A US official says an American military team's initial assessment is that Iranian or Iranian-backed proxies used explosives to blow large holes in four ships anchored off the coast of the United Arab Emirates.
The official claims each ship has a 1.5-to-3m hole in it, near or just below the water line.
The US military team assesses that the holes were caused by explosive charges.
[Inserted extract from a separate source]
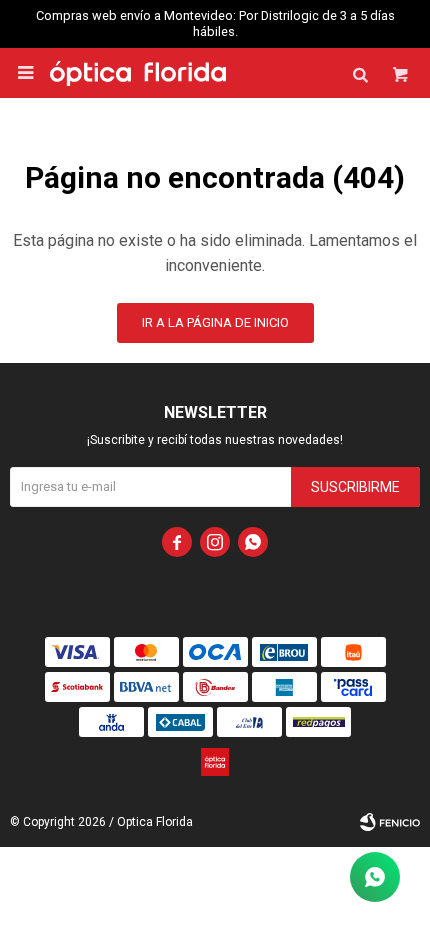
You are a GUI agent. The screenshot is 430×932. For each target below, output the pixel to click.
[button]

The UAE asked the US to help investigate the damage, which Gulf officials have characterised as sabotage.
America's Government has warned ships that "Iran or its proxies" could be targeting maritime traffic in the region, and the US has moved additional ships and aircraft into the region.
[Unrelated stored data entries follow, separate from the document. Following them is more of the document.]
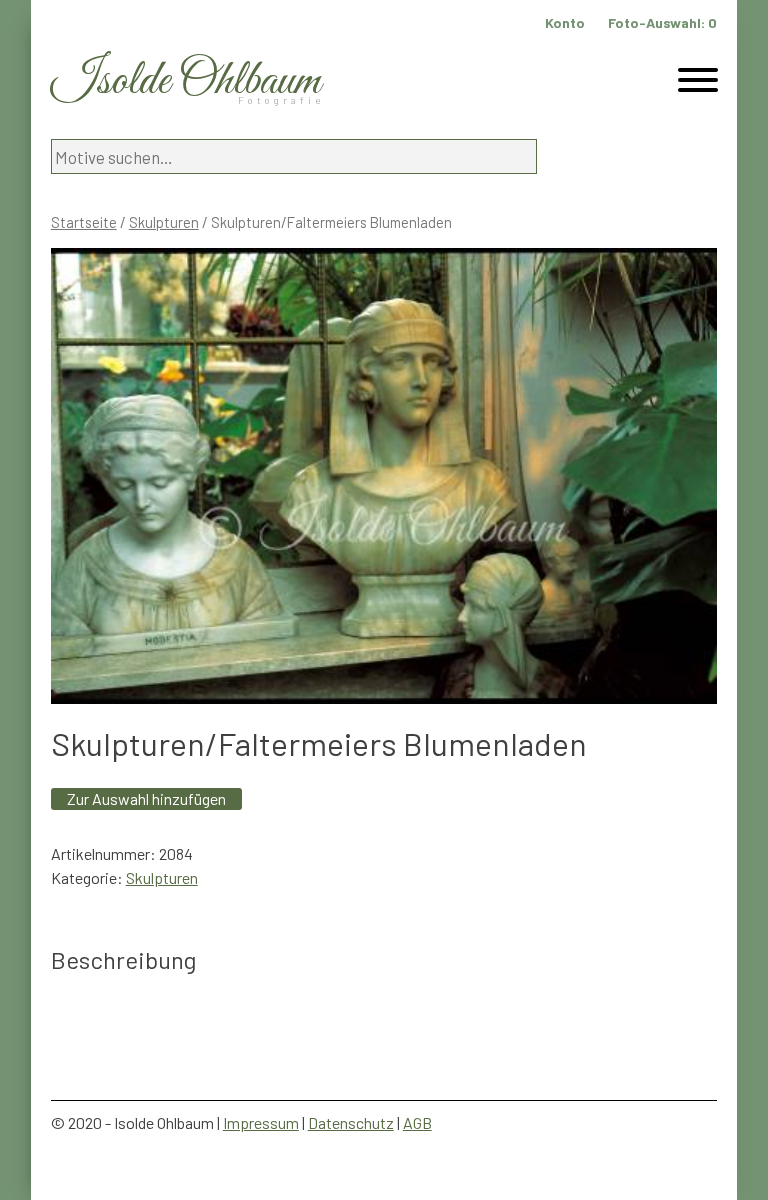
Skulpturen (164, 222)
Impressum (261, 1122)
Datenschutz (351, 1122)
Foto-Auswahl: (662, 22)
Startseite (84, 222)
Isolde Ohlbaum (186, 81)
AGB (417, 1122)
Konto (565, 22)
Two Saudi oil tankers and a Norwegian-flagged vessel were said to be damaged.
While details of the incident remain unclear, it raised risks for shippers in a region vital to global energy supplies at a time of increasing tensions between the US and Iran over its unravelling nuclear deal with world powers.
America is deploying an aircraft carrier and B-52 bombers to the Gulf to counter alleged, still-unspecified threats from Tehran.
A statement from Saudi Energy Minister Khalid al-Falih said the kingdom's two oil tankers, including one due to later carry crude to the US, sustained "significant damage."
A report from Sky News Arabia, a satellite channel owned by an Abu Dhabi ruling family member, showed the allegedly targeted Saudi tanker Al Marzoqah afloat without any apparent damage.
The MT Andrea Victory, another of the allegedly targeted ships, sustained a hole in its hull just above its waterline from "an unknown object," its owner Thome Ship Management said.
Images of the Andrea Victory, which the company said was "not in any danger of sinking," showed damage similar to what the firm described.
Emirati officials identified the third ship as the Saudi-flagged oil tanker Amjad. Ship-tracking data showed the vessel still anchored off Fujairah, apparently not in immediate distress. The fourth ship was the A. Michel, a bunkering tanker flagged in Sharjah, one of the UAE's seven emirates.